Exercise prompt
Repeat exactly, and only, the lines below starting at the line that contains "Новости металлургии (424, 286)" and ending at the line that contains "Вінілові шпалери –", inclusive of both.
====
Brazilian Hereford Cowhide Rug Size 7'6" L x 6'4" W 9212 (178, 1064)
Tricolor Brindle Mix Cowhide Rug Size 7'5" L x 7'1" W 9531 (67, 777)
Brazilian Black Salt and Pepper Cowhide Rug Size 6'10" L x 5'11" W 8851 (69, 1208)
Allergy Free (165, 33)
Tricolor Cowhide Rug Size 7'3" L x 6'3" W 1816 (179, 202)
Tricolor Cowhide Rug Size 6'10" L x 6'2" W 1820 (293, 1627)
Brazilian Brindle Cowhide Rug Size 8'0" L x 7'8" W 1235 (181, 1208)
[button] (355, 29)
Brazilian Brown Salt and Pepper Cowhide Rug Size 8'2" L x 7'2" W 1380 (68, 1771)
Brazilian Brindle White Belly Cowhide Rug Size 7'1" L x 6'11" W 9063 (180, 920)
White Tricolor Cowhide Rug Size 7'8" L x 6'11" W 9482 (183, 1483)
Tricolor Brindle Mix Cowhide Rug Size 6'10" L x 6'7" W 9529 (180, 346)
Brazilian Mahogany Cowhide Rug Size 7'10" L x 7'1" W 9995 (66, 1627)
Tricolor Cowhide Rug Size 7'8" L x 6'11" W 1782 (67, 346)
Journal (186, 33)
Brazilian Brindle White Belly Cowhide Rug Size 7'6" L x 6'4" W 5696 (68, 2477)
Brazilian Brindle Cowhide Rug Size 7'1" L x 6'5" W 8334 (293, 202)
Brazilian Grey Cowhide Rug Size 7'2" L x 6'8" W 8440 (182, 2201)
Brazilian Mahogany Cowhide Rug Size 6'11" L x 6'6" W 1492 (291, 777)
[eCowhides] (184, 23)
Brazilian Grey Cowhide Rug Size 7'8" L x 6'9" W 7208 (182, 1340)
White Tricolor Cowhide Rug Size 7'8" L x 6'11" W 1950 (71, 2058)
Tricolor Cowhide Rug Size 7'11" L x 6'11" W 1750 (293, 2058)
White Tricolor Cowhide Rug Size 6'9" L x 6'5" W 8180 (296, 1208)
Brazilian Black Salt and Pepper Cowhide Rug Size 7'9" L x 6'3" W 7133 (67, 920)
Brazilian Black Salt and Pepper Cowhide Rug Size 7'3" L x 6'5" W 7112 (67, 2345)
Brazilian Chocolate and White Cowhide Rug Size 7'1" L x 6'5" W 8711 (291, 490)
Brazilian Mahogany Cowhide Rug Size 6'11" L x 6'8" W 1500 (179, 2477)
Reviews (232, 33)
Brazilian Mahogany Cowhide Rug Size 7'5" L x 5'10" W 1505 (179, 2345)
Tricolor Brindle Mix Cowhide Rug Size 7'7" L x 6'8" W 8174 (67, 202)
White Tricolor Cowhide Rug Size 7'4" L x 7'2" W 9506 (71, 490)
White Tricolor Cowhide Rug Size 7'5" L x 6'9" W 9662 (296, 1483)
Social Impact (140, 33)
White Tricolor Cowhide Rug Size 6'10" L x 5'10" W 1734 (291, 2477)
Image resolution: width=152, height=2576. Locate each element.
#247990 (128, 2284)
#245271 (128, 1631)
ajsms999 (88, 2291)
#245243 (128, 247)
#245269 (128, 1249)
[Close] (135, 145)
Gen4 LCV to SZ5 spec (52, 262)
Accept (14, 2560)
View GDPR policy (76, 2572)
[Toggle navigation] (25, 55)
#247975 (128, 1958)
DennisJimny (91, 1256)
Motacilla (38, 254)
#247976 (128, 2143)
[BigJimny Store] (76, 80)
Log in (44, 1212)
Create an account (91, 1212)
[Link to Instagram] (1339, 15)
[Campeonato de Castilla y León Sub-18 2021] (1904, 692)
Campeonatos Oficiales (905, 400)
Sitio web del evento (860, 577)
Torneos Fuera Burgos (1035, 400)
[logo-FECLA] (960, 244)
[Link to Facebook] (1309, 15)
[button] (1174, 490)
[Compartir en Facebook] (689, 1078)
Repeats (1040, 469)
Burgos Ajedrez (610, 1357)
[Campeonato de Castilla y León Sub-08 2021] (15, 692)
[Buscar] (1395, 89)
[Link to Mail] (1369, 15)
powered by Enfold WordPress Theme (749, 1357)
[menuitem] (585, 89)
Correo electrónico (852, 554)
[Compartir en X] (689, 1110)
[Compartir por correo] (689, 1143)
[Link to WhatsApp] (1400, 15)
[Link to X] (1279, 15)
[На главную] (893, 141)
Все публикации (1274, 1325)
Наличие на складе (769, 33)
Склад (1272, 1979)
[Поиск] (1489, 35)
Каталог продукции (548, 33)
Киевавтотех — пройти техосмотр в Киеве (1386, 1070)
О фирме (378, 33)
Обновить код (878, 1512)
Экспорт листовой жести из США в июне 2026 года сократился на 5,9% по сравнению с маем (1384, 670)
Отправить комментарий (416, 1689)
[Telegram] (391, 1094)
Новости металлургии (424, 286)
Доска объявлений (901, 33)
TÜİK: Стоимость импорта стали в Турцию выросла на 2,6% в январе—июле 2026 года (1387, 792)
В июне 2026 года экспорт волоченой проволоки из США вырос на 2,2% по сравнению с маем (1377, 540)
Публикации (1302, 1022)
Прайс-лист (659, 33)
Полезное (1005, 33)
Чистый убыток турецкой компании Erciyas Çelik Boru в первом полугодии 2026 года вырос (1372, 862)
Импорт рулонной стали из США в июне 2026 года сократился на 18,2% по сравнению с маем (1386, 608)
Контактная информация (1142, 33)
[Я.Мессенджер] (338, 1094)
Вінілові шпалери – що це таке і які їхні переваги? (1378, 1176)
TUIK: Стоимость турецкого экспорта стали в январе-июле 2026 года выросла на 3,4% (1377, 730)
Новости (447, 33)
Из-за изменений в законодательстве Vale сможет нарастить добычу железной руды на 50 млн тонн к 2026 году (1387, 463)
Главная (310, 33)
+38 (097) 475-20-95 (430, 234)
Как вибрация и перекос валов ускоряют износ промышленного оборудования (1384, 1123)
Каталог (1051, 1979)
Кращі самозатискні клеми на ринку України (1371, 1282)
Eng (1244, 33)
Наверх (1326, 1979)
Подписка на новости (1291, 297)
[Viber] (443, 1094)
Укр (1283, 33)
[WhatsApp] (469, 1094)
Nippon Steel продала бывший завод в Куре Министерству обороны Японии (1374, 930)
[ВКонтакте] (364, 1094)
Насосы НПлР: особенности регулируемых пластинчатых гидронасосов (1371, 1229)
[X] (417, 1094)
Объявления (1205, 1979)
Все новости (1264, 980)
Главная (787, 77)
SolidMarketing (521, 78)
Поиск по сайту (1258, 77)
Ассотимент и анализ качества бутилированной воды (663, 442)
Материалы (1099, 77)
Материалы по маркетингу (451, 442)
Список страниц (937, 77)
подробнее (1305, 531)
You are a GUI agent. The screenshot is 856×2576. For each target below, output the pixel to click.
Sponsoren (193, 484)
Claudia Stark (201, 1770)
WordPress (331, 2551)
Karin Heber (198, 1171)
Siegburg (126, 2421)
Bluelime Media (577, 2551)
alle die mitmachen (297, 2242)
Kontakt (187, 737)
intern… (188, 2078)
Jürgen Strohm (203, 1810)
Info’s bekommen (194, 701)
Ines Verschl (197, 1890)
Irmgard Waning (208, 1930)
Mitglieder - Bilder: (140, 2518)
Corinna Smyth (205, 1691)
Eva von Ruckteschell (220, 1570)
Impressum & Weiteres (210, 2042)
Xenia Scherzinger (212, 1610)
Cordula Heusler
====
Output for this exercise
Новости металлургии (424, 286)
Доска объявлений (901, 33)
TÜİK: Стоимость импорта стали в Турцию выросла на 2,6% в январе—июле 2026 года (1387, 792)
В июне 2026 года экспорт волоченой проволоки из США вырос на 2,2% по сравнению с маем (1377, 540)
Публикации (1302, 1022)
Прайс-лист (659, 33)
Полезное (1005, 33)
Чистый убыток турецкой компании Erciyas Çelik Boru в первом полугодии 2026 года вырос (1372, 862)
Импорт рулонной стали из США в июне 2026 года сократился на 18,2% по сравнению с маем (1386, 608)
Контактная информация (1142, 33)
[Я.Мессенджер] (338, 1094)
Вінілові шпалери – що це таке і які їхні переваги? (1378, 1176)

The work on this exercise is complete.